Task brief: Could you print every record below exactly as written?

Data records:

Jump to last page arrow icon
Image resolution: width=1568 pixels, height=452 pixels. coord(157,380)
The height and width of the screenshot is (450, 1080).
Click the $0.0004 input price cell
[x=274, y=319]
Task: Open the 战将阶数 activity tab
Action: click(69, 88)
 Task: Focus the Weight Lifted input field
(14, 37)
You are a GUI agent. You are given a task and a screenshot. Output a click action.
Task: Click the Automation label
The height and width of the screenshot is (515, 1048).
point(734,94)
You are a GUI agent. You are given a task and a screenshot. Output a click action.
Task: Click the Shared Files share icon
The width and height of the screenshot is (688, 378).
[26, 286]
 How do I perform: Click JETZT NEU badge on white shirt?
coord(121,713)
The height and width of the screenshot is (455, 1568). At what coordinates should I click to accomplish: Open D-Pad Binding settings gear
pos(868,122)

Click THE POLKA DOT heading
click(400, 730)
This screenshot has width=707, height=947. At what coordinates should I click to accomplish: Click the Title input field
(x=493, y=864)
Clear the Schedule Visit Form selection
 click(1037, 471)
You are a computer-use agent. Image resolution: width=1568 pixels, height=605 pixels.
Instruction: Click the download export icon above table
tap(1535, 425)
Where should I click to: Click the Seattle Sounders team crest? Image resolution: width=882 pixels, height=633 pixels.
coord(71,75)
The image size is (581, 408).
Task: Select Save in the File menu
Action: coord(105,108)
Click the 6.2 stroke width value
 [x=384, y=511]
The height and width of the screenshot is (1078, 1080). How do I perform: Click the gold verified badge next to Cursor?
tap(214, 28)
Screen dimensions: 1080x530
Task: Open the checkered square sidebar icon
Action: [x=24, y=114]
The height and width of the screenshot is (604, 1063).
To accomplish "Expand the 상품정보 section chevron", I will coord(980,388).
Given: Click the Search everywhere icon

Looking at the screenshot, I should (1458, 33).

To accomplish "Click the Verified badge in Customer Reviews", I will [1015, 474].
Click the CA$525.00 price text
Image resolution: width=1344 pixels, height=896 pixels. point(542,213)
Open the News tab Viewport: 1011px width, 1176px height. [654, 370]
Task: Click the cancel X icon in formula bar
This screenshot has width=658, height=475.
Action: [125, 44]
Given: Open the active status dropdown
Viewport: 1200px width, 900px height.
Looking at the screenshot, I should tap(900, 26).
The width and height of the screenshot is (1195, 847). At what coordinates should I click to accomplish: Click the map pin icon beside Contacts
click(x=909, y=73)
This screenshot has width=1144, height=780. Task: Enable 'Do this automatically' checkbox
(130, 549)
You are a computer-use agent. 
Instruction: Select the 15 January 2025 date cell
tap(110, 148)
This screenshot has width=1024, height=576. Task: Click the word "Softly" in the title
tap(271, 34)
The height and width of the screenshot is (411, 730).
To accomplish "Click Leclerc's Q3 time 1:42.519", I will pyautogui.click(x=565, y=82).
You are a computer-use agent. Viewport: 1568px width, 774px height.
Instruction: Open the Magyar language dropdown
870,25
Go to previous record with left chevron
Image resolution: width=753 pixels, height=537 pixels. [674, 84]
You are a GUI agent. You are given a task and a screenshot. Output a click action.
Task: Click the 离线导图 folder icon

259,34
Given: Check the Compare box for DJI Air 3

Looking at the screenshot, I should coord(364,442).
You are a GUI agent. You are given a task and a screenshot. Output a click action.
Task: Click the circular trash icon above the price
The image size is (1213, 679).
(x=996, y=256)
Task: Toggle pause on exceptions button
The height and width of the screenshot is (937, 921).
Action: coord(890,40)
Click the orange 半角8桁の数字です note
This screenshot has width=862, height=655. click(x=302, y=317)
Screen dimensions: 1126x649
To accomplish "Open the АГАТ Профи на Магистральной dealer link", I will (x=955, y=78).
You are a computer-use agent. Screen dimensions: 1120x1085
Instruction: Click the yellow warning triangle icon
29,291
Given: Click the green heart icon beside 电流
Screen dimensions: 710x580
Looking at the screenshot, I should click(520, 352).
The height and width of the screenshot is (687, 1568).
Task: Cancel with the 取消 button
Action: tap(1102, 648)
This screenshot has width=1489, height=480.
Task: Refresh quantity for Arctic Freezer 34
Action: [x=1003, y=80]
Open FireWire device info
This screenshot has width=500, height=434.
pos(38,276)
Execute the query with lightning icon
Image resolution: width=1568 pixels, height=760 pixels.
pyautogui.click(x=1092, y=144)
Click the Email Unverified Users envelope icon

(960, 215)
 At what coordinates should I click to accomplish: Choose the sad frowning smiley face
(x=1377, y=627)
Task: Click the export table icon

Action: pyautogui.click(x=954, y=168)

Written solution:
Jump to last page arrow icon
Image resolution: width=1568 pixels, height=452 pixels. coord(157,380)
The height and width of the screenshot is (450, 1080).
Click the $0.0004 input price cell
[x=274, y=319]
Task: Open the 战将阶数 activity tab
Action: click(69, 88)
 Task: Focus the Weight Lifted input field
(14, 37)
You are a GUI agent. You are given a task and a screenshot. Output a click action.
Task: Click the Automation label
The height and width of the screenshot is (515, 1048).
point(734,94)
You are a GUI agent. You are given a task and a screenshot. Output a click action.
Task: Click the Shared Files share icon
The width and height of the screenshot is (688, 378).
[26, 286]
 How do I perform: Click JETZT NEU badge on white shirt?
coord(121,713)
The height and width of the screenshot is (455, 1568). At what coordinates should I click to accomplish: Open D-Pad Binding settings gear
pos(868,122)

Click THE POLKA DOT heading
click(400, 730)
This screenshot has width=707, height=947. At what coordinates should I click to accomplish: Click the Title input field
(x=493, y=864)
Clear the Schedule Visit Form selection
 click(1037, 471)
You are a computer-use agent. Image resolution: width=1568 pixels, height=605 pixels.
Instruction: Click the download export icon above table
tap(1535, 425)
Where should I click to: Click the Seattle Sounders team crest? Image resolution: width=882 pixels, height=633 pixels.
coord(71,75)
The image size is (581, 408).
Task: Select Save in the File menu
Action: coord(105,108)
Click the 6.2 stroke width value
 [x=384, y=511]
The height and width of the screenshot is (1078, 1080). How do I perform: Click the gold verified badge next to Cursor?
tap(214, 28)
Screen dimensions: 1080x530
Task: Open the checkered square sidebar icon
Action: [x=24, y=114]
The height and width of the screenshot is (604, 1063).
To accomplish "Expand the 상품정보 section chevron", I will coord(980,388).
Given: Click the Search everywhere icon

Looking at the screenshot, I should (1458, 33).

To accomplish "Click the Verified badge in Customer Reviews", I will [1015, 474].
Click the CA$525.00 price text
Image resolution: width=1344 pixels, height=896 pixels. point(542,213)
Open the News tab Viewport: 1011px width, 1176px height. [654, 370]
Task: Click the cancel X icon in formula bar
This screenshot has width=658, height=475.
Action: [125, 44]
Given: Open the active status dropdown
Viewport: 1200px width, 900px height.
Looking at the screenshot, I should tap(900, 26).
The width and height of the screenshot is (1195, 847). At what coordinates should I click to accomplish: Click the map pin icon beside Contacts
click(x=909, y=73)
This screenshot has width=1144, height=780. Task: Enable 'Do this automatically' checkbox
(130, 549)
You are a computer-use agent. 
Instruction: Select the 15 January 2025 date cell
tap(110, 148)
This screenshot has width=1024, height=576. Task: Click the word "Softly" in the title
tap(271, 34)
The height and width of the screenshot is (411, 730).
To accomplish "Click Leclerc's Q3 time 1:42.519", I will pyautogui.click(x=565, y=82).
You are a computer-use agent. Viewport: 1568px width, 774px height.
Instruction: Open the Magyar language dropdown
870,25
Go to previous record with left chevron
Image resolution: width=753 pixels, height=537 pixels. [674, 84]
You are a GUI agent. You are given a task and a screenshot. Output a click action.
Task: Click the 离线导图 folder icon

259,34
Given: Check the Compare box for DJI Air 3

Looking at the screenshot, I should coord(364,442).
You are a GUI agent. You are given a task and a screenshot. Output a click action.
Task: Click the circular trash icon above the price
The image size is (1213, 679).
(x=996, y=256)
Task: Toggle pause on exceptions button
The height and width of the screenshot is (937, 921).
Action: coord(890,40)
Click the orange 半角8桁の数字です note
This screenshot has width=862, height=655. click(x=302, y=317)
Screen dimensions: 1126x649
To accomplish "Open the АГАТ Профи на Магистральной dealer link", I will (x=955, y=78).
You are a computer-use agent. Screen dimensions: 1120x1085
Instruction: Click the yellow warning triangle icon
29,291
Given: Click the green heart icon beside 电流
Screen dimensions: 710x580
Looking at the screenshot, I should click(520, 352).
The height and width of the screenshot is (687, 1568).
Task: Cancel with the 取消 button
Action: tap(1102, 648)
This screenshot has width=1489, height=480.
Task: Refresh quantity for Arctic Freezer 34
Action: [x=1003, y=80]
Open FireWire device info
This screenshot has width=500, height=434.
pos(38,276)
Execute the query with lightning icon
Image resolution: width=1568 pixels, height=760 pixels.
pyautogui.click(x=1092, y=144)
Click the Email Unverified Users envelope icon

(960, 215)
 At what coordinates should I click to accomplish: Choose the sad frowning smiley face
(x=1377, y=627)
Task: Click the export table icon

Action: pyautogui.click(x=954, y=168)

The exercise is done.